• [Directions]: When the string "green" is part of a line in the data below, report the whole line.

• [Stored data entries]:
Content starts
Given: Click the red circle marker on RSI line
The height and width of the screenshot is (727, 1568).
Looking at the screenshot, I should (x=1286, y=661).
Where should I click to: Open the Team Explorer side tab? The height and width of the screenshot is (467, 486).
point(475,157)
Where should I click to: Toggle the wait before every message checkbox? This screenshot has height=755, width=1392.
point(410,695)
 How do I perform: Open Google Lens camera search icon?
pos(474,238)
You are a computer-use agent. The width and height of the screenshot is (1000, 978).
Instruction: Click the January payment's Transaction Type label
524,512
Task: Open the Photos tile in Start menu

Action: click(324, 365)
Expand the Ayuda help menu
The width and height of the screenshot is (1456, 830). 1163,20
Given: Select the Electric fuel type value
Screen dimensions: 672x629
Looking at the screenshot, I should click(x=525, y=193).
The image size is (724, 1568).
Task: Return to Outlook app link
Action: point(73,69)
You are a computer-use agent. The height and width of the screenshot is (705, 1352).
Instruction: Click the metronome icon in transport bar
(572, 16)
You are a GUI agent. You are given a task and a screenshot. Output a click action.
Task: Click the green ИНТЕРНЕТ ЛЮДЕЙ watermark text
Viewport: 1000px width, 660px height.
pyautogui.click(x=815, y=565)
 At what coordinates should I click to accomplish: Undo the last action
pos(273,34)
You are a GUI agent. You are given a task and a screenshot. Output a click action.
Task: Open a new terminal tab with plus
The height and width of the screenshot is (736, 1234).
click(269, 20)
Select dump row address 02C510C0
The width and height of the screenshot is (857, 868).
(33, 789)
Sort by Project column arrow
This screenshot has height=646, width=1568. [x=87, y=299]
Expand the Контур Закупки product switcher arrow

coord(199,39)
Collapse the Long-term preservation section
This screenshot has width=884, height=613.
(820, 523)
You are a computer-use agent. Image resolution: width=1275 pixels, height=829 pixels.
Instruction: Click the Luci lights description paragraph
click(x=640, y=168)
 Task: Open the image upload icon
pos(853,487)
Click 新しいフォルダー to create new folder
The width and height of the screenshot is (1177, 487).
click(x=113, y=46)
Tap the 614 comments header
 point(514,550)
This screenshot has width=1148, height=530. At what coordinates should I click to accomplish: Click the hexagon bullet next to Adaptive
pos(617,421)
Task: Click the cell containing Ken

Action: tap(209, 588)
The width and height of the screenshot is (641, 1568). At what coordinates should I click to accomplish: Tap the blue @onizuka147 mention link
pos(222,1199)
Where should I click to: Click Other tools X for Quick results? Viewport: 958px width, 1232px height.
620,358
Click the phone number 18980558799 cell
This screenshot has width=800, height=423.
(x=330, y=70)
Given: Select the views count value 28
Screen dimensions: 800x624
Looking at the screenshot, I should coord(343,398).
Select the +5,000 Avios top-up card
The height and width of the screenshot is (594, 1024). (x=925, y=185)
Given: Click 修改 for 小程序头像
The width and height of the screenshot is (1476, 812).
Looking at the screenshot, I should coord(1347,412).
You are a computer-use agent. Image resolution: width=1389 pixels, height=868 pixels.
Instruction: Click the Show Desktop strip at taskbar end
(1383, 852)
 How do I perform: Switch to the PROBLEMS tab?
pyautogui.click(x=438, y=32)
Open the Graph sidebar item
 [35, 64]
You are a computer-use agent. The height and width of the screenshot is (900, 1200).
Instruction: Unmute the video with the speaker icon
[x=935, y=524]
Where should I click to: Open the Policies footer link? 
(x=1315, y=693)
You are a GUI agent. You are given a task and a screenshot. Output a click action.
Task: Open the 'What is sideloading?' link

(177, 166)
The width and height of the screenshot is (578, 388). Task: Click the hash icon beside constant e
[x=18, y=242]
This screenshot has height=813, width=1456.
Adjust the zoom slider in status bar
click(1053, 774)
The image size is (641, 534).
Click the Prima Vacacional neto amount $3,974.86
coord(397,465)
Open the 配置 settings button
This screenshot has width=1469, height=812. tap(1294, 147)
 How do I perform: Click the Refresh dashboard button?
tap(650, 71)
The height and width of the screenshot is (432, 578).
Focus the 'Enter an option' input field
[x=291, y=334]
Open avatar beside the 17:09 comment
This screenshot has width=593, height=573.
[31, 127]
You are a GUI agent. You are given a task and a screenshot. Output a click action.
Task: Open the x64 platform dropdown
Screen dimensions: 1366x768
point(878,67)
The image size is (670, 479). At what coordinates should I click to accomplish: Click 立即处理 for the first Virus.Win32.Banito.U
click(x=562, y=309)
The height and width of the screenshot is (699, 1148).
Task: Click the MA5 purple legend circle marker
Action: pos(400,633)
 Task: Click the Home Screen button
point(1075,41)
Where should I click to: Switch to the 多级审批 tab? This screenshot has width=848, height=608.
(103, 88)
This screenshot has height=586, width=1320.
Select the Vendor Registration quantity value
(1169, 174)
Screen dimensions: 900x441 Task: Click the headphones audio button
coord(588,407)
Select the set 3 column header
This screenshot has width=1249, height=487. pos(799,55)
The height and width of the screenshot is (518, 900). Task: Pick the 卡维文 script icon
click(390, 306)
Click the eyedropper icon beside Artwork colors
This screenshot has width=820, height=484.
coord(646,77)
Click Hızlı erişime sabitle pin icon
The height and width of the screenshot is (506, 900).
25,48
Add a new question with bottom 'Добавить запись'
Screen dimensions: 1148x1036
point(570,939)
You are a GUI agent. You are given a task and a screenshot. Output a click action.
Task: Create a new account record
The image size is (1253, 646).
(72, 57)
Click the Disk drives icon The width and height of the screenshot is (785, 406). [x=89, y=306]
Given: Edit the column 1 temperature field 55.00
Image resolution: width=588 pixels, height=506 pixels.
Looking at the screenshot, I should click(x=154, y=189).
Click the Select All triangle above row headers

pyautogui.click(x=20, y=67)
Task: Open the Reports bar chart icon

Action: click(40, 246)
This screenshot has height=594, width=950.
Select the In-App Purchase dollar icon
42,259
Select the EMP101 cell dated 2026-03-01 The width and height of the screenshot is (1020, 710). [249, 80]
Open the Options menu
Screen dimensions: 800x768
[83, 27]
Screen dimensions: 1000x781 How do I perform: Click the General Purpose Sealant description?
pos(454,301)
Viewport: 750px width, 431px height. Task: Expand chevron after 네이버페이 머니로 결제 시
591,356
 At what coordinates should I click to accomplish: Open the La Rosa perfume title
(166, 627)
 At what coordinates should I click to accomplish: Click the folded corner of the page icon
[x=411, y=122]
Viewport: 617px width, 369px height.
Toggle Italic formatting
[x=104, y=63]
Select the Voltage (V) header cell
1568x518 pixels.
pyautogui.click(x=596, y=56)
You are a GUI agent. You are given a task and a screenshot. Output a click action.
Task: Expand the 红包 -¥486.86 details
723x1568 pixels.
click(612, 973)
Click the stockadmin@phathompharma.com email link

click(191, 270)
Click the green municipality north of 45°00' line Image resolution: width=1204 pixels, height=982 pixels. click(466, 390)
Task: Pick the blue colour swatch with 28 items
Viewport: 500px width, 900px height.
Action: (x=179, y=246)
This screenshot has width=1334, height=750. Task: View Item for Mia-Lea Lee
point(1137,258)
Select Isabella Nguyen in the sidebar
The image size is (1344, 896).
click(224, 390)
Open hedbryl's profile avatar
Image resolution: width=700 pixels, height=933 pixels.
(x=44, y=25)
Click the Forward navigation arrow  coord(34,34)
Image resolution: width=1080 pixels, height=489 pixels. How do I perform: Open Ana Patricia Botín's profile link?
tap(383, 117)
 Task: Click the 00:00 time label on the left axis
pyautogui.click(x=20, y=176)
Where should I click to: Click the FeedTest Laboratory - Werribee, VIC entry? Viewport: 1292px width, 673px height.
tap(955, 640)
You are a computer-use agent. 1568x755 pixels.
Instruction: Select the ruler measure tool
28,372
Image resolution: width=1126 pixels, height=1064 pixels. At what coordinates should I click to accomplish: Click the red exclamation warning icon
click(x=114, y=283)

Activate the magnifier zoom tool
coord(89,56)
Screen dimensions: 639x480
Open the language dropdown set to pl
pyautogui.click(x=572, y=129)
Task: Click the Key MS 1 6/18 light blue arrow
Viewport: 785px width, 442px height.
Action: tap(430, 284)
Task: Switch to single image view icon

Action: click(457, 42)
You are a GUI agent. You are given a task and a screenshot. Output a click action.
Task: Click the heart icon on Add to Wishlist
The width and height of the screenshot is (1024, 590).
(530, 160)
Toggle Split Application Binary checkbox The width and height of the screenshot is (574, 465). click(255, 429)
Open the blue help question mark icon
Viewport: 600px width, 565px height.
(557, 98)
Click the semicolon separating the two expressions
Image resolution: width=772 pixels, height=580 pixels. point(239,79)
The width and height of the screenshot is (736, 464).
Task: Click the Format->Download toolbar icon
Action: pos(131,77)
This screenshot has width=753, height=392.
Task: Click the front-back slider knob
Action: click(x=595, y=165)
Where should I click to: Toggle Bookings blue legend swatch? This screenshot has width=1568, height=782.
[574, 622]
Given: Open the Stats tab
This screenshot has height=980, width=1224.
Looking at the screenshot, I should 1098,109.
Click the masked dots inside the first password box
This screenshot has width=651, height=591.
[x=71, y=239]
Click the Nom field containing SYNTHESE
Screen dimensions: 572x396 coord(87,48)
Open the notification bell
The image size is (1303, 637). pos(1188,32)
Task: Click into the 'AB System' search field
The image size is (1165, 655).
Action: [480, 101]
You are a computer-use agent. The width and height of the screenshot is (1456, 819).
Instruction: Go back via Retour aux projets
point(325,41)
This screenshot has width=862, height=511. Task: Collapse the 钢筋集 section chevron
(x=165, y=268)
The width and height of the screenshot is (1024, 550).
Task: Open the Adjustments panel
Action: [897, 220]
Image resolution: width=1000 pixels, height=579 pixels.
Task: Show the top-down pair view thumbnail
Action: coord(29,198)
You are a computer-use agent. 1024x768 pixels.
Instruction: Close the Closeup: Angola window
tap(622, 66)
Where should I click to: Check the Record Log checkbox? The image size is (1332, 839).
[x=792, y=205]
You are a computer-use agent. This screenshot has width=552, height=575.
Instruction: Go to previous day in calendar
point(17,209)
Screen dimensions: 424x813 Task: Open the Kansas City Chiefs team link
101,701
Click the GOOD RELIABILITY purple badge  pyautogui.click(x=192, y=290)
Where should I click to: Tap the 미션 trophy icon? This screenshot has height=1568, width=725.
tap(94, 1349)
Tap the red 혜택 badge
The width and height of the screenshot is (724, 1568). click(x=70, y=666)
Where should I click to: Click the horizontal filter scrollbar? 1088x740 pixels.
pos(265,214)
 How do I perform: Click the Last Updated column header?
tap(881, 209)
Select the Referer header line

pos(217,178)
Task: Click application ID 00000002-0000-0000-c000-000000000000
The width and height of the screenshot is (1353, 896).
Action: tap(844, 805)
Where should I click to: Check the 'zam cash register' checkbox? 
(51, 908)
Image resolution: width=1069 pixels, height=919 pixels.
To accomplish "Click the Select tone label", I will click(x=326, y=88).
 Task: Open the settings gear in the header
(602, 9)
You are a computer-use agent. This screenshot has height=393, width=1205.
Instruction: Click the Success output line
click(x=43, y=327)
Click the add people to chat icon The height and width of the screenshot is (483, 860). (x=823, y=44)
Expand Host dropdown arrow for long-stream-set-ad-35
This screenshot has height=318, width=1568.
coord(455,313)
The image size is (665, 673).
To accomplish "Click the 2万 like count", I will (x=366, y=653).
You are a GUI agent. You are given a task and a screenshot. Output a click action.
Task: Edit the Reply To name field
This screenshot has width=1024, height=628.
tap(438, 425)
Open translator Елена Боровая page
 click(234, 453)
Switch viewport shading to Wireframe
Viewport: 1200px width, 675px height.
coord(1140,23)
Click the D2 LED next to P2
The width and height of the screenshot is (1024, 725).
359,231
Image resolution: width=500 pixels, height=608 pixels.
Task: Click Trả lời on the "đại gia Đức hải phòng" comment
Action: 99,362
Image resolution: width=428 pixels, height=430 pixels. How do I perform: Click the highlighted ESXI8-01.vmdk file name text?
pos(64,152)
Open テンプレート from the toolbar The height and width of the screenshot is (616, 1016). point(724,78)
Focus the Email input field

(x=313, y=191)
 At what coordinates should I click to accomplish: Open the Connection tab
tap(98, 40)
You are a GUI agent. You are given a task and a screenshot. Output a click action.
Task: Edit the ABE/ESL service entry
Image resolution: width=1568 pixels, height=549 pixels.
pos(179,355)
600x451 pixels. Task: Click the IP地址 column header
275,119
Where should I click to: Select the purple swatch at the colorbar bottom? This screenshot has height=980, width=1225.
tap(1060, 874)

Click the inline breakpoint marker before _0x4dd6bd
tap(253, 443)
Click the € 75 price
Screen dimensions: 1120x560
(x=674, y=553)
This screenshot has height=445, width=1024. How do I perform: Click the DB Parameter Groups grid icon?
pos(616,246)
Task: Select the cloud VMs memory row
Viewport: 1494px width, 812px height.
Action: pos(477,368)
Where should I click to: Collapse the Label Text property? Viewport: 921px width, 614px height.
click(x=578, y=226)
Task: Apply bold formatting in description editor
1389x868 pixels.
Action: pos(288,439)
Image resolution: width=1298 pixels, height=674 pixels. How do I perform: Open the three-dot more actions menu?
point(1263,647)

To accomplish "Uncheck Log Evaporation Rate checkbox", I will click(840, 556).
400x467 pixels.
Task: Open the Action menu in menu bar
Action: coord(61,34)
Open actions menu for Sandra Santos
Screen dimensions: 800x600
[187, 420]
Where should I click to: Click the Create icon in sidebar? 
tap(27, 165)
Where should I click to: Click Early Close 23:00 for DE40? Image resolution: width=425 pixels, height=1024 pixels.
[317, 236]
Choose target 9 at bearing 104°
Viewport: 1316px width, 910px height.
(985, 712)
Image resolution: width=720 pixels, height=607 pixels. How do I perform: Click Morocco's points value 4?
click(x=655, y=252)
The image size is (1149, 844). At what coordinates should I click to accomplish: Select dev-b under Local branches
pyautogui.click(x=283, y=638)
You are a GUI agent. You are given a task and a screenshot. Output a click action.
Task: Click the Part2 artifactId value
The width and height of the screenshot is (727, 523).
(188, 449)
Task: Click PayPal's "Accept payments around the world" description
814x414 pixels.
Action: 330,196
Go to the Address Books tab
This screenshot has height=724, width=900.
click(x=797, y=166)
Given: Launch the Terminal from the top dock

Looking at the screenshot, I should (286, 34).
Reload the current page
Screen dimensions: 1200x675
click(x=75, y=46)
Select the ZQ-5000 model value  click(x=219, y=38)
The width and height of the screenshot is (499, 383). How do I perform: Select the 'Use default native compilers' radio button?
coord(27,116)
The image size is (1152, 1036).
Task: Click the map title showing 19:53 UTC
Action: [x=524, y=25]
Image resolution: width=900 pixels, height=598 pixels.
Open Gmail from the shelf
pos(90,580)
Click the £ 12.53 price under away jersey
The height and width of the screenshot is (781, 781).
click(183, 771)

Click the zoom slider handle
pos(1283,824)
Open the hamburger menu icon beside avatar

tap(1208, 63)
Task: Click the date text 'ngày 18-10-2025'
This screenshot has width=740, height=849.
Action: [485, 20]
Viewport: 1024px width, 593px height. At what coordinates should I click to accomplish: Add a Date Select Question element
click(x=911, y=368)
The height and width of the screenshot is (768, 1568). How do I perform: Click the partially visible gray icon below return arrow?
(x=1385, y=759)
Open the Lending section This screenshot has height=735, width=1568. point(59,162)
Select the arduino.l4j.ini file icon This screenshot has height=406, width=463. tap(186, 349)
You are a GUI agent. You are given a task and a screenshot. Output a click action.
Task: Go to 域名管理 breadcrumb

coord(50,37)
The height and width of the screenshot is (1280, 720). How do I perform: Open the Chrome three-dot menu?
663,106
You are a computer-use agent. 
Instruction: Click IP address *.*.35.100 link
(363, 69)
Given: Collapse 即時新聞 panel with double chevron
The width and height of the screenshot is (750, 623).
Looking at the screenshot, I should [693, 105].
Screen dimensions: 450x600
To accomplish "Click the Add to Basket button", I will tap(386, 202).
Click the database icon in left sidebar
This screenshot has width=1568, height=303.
Content ends
• [Task output]:
Task: Click the green ИНТЕРНЕТ ЛЮДЕЙ watermark text
Click the green municipality north of 45°00' line Image resolution: width=1204 pixels, height=982 pixels. click(466, 390)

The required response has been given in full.